São Paulo, sexta, 25 de setembro de 1998

Texto Anterior | Próximo Texto | Índice

As maravilhosas e verdadeiras receitas de São Cipriano

CARLOS HEITOR CONY
do Conselho Editorial

Entre as raríssimas e autênticas preciosidades bibliográficas que possuo, destaca-se "O Grande e Verdadeiro Livro de São Cipriano", adquirido no bem fornido e já falecido sebo do Carlos Ribeiro, velho mercador de livros, por sinal, também já falecido. Estava o Carlos mercando honestamente seus livros na rua São José, e eu fuçando seus empoeirados volumes. Num balcão ao fundo, o poeta Gerardo de Mello Mourão, de chapéu e gravata borboleta vermelha, compulsava um vastíssimo dicionário Grego- Hebraico e Hebraico-Grego.
Mais ao fundo, o Magalhães Jr. consultava uma coleção de jornais. Junto à caixa registradora, o Carlos fiscalizava o Magalhães, que na época juntava material para um livro sobre Ruy Barbosa. Qualquer bobeada e o Magalhães mutilaria a coleção com a famigerada gilete que sempre levava no bolso para essas ocasiões.
Foi nesse histórico momento que, entre uma gramática expositiva da 3ª série e um compêndio de aritmética para alunos de admissão, encontrei a acima referida preciosidade.

## Tarefas
• a. Segundo o texto fornecido, em que rua o Carlos vendia seus livros?
• b. Escreva de novo o trecho do texto fornecido que vai de "As maravilhosas e" até "Hebraico e Hebraico-Grego.", trocando "vermelha" por "azul".

## Material coletado
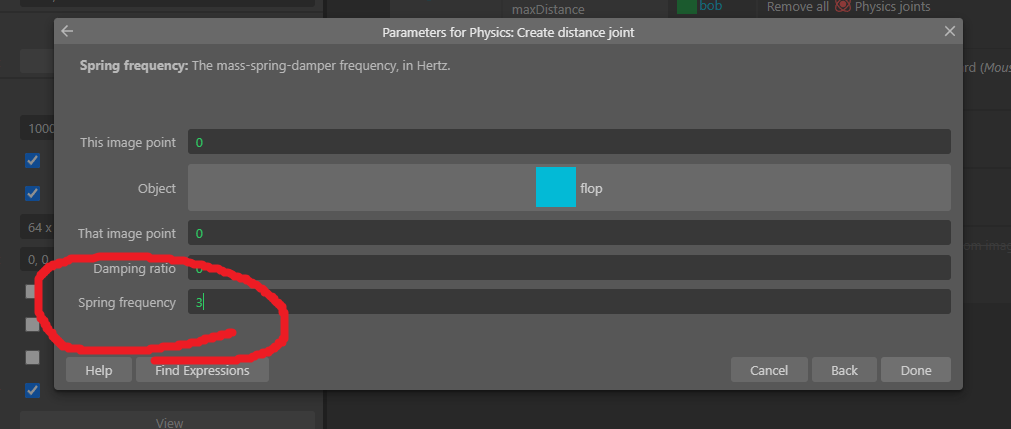Click the red Physics joints icon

## Respostas das tarefas
• a. Na rua São José.

• b.
As maravilhosas e verdadeiras receitas de São Cipriano

CARLOS HEITOR CONY
do Conselho Editorial

Entre as raríssimas e autênticas preciosidades bibliográficas que possuo, destaca-se "O Grande e Verdadeiro Livro de São Cipriano", adquirido no bem fornido e já falecido sebo do Carlos Ribeiro, velho mercador de livros, por sinal, também já falecido. Estava o Carlos mercando honestamente seus livros na rua São José, e eu fuçando seus empoeirados volumes. Num balcão ao fundo, o poeta Gerardo de Mello Mourão, de chapéu e gravata borboleta azul, compulsava um vastíssimo dicionário Grego- Hebraico e Hebraico-Grego.